歯に衣きせずに敢えて言えば、司法の本質は権力機構の一部である。この社会の体制から、あるいは社会の多数派が牛耳る立法権から、そして権力主体としての行政権から、司法は強い掣肘を受けている。それが現実である。
もちろん、法の論理としてはそうであってはならず、すべての裁判官が独立していなければならない。しかし、現実は甘くない。司法が他の権力からの掣肘を受けるだけでなく、個々の裁判官が最高裁当局から監視され締め付けを受けている。
原発の推進は国策である。行政のみならず、司法当局も、原発推進に逆行する判決を歓迎していないことは、誰の目にも明白である。最高裁当局の思惑を忖度して、それに逆らわない判決を書ける人を「賢い裁判官」という。賢いとは、上手に生きる処世の術に長けているということである。
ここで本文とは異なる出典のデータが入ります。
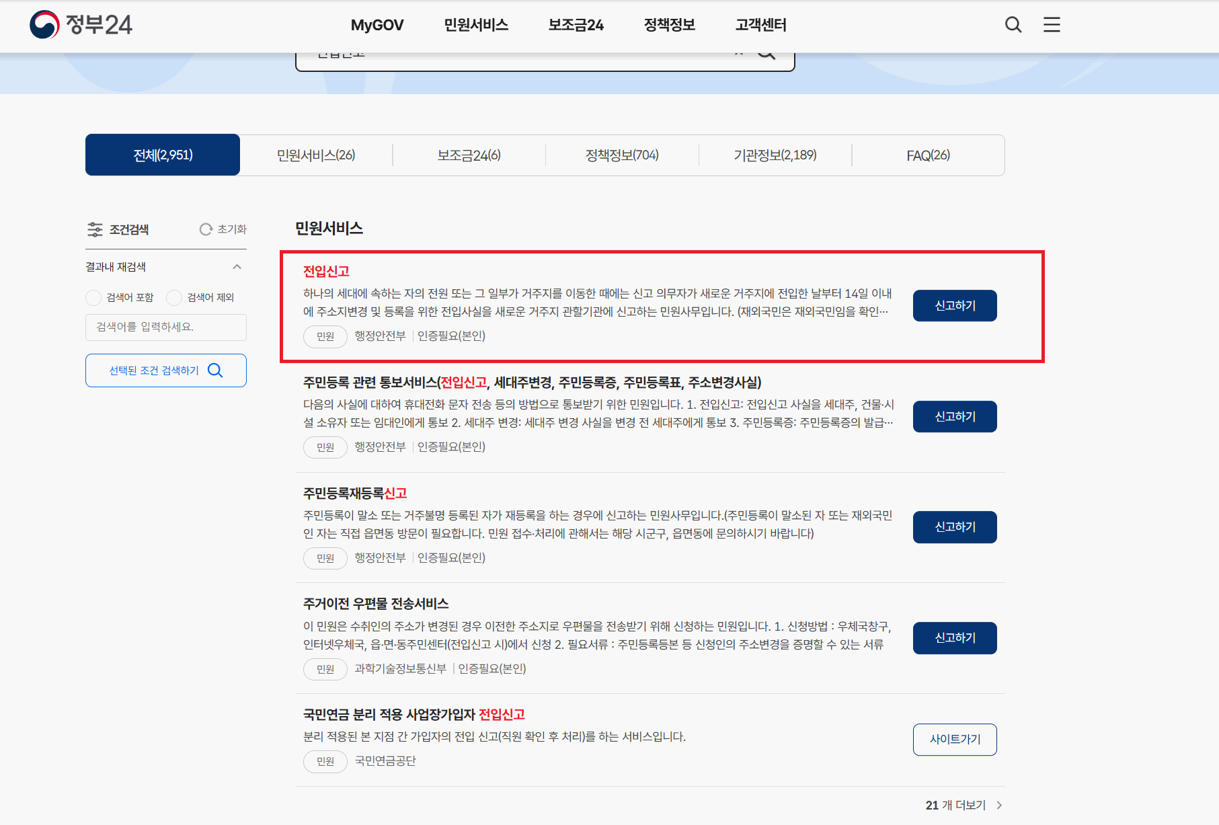1219x825 pixels.
Task: Click the 검색어를 입력하세요 input field
Action: coord(165,327)
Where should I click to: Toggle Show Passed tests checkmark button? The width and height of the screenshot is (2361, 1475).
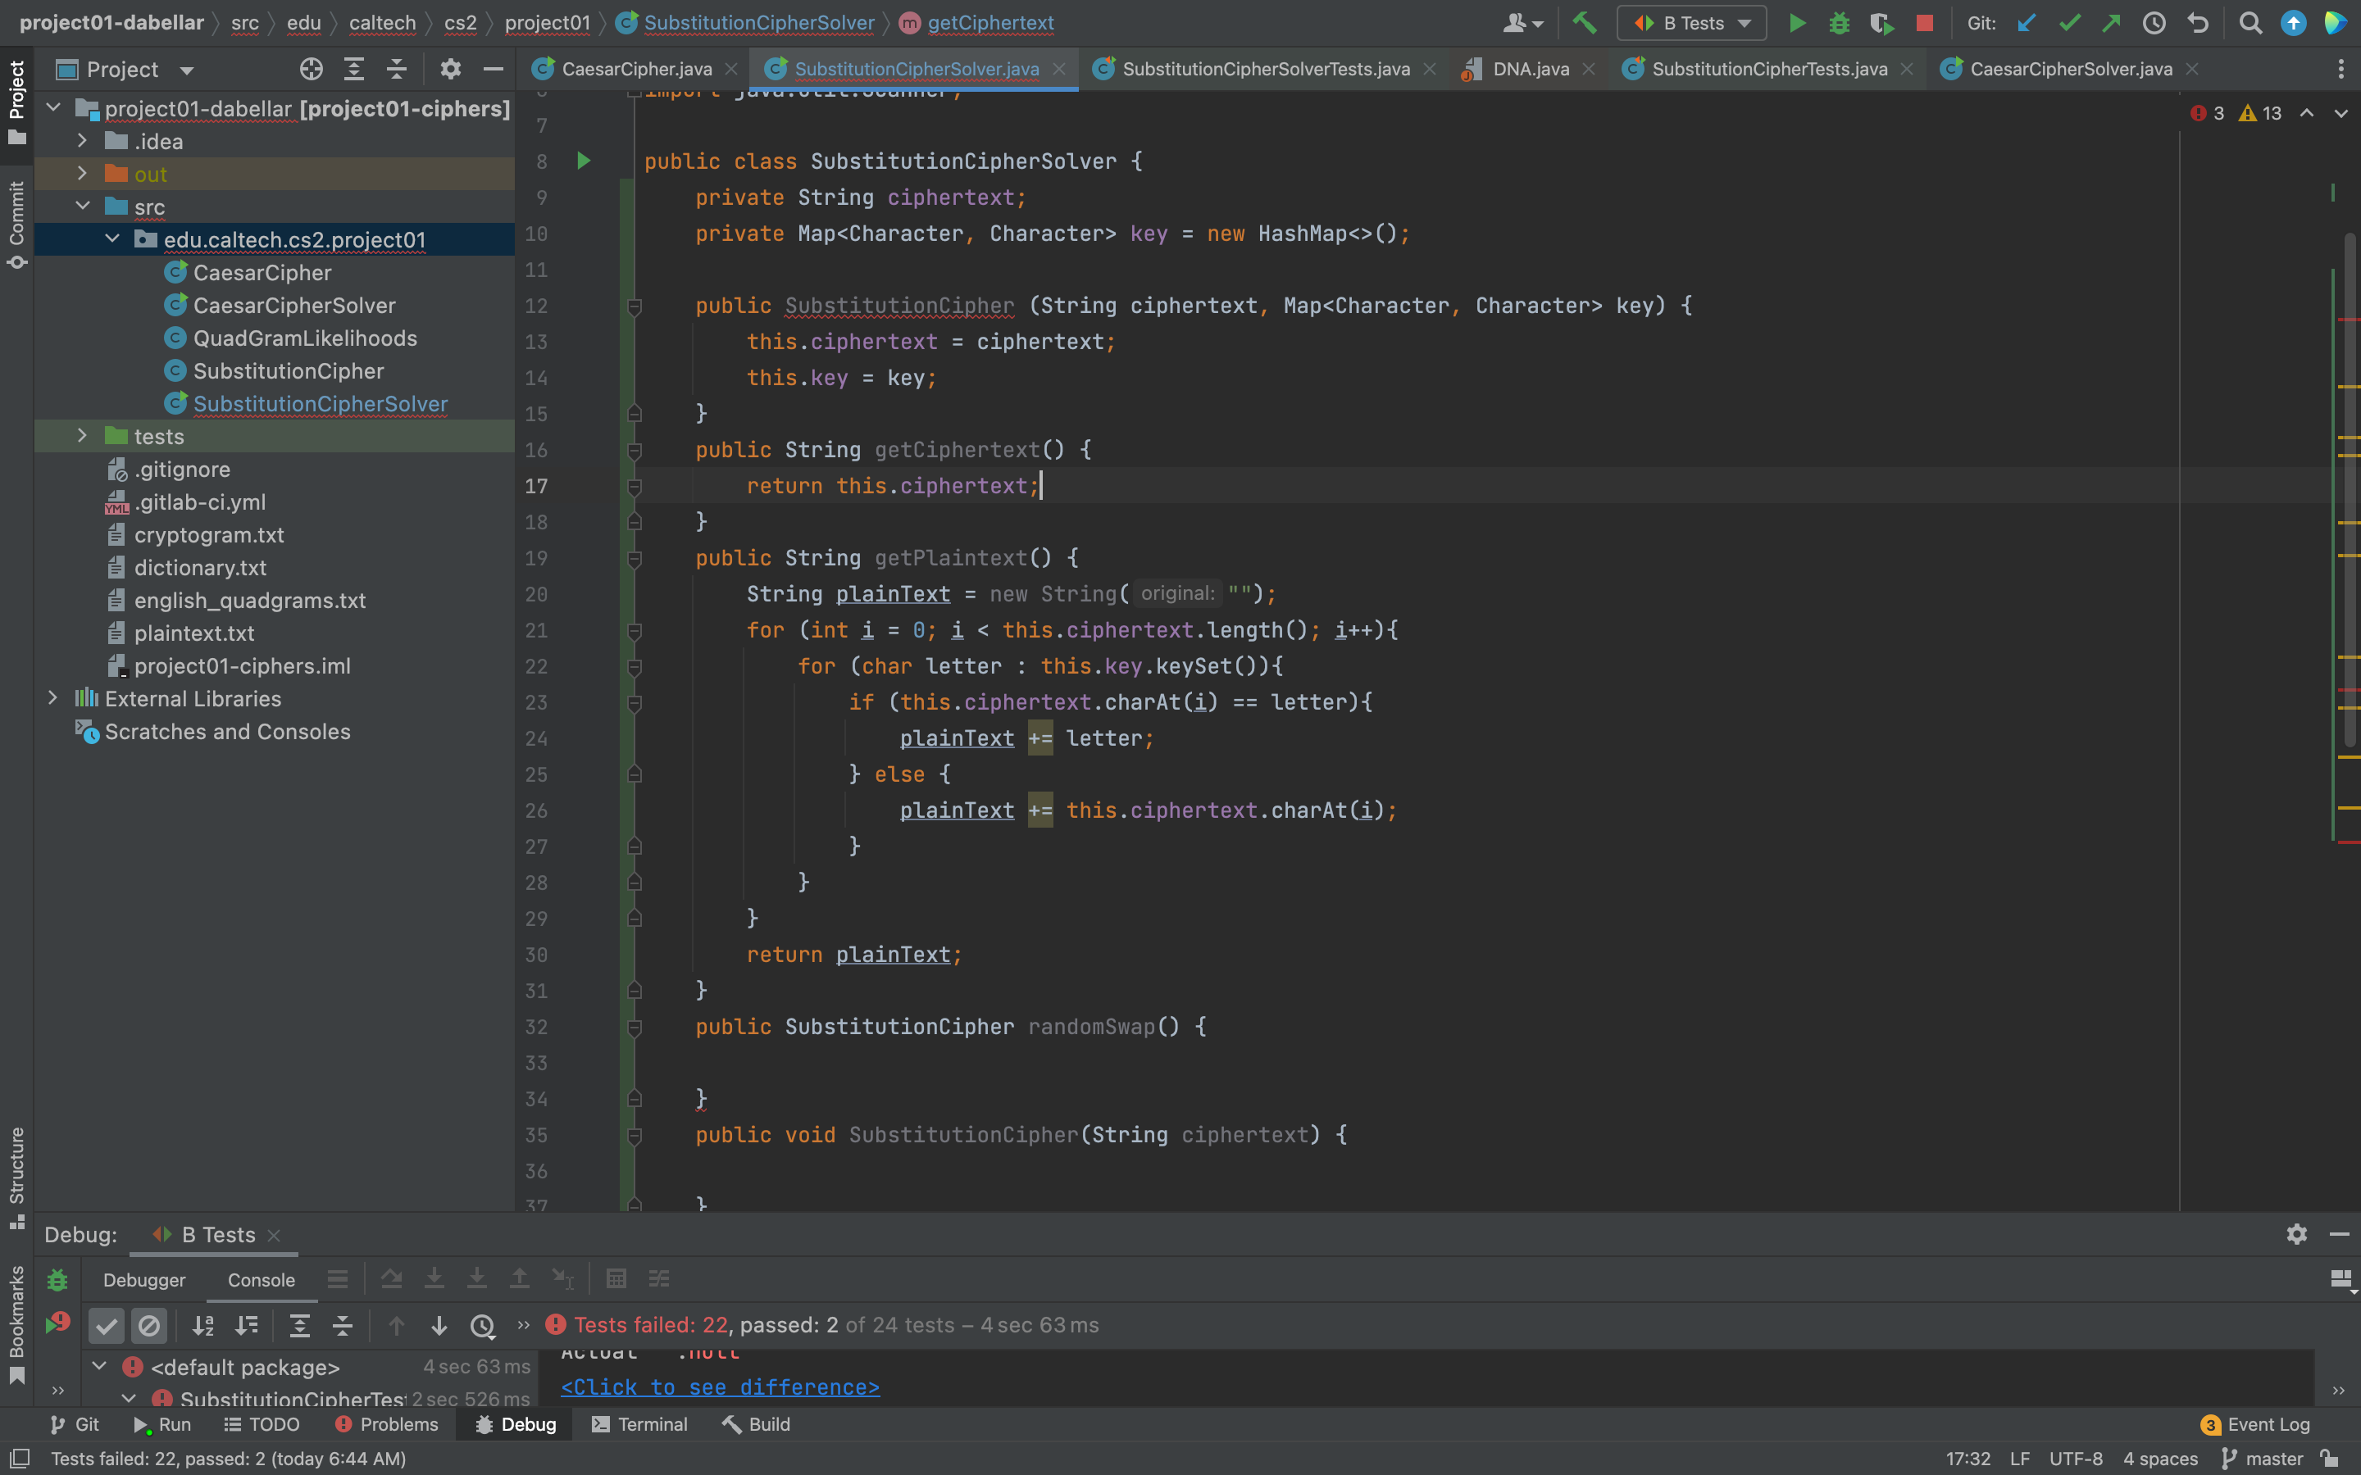coord(106,1325)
最高裁当局の思惑を忖度せず、敢えてそれに逆らって「その良心に従ひ独立してその職権を行ふ」愚直な裁判官はどうなるか。当然のことながら、出世コースから外される。給料に差が付く。任地で差別される。若い裁判官との接触の機会を求めても裁判長になれない。影響の大きな重要裁判は担当させられない…。
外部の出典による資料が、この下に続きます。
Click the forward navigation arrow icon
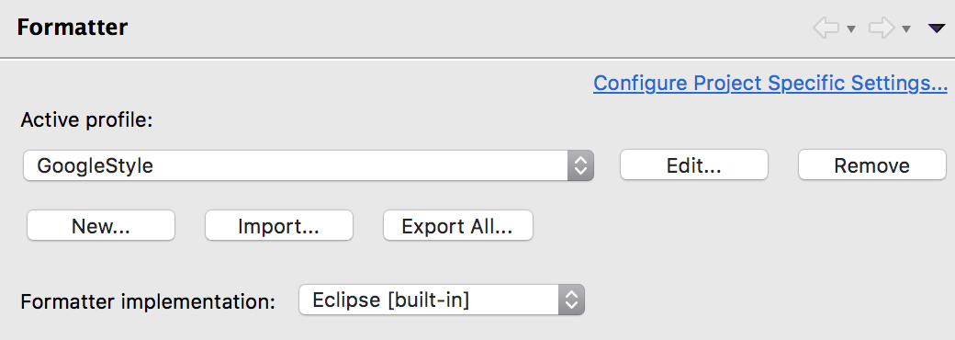This screenshot has height=340, width=955. [882, 28]
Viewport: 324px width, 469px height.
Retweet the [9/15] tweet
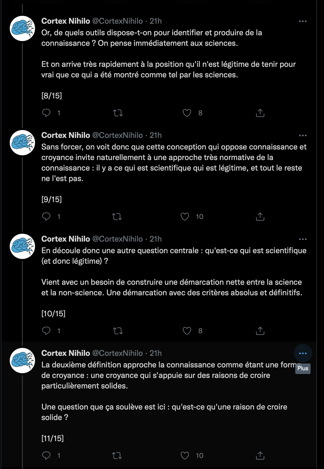pyautogui.click(x=117, y=217)
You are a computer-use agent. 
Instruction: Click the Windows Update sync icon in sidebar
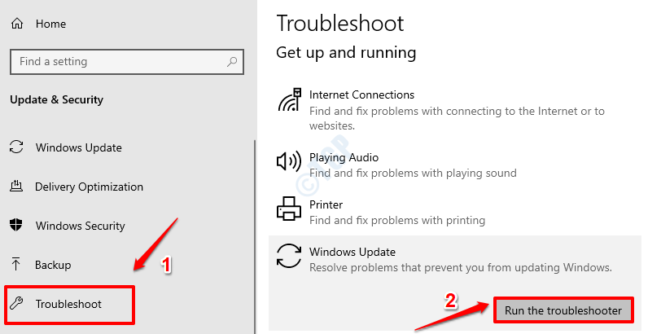point(16,147)
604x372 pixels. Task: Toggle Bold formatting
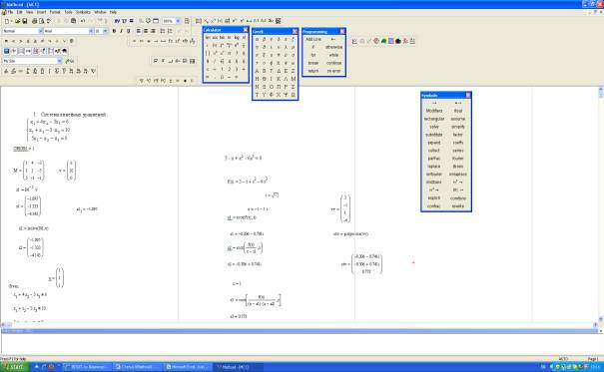click(x=114, y=31)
森一岳裁判長がどうであったかは具体的には知らない。しかし、処世術に長けた「賢い裁判官」ではなかったようだ。そして、もう定年間際。恐いものなく、純粋に法と良心のみに従った決定を書いた。そうすれば、政府や財界にも、最高裁事務総局にもおもねりのない、原発運転差し止め決定となるのだ。
裁判官の独立は、真に貴重である。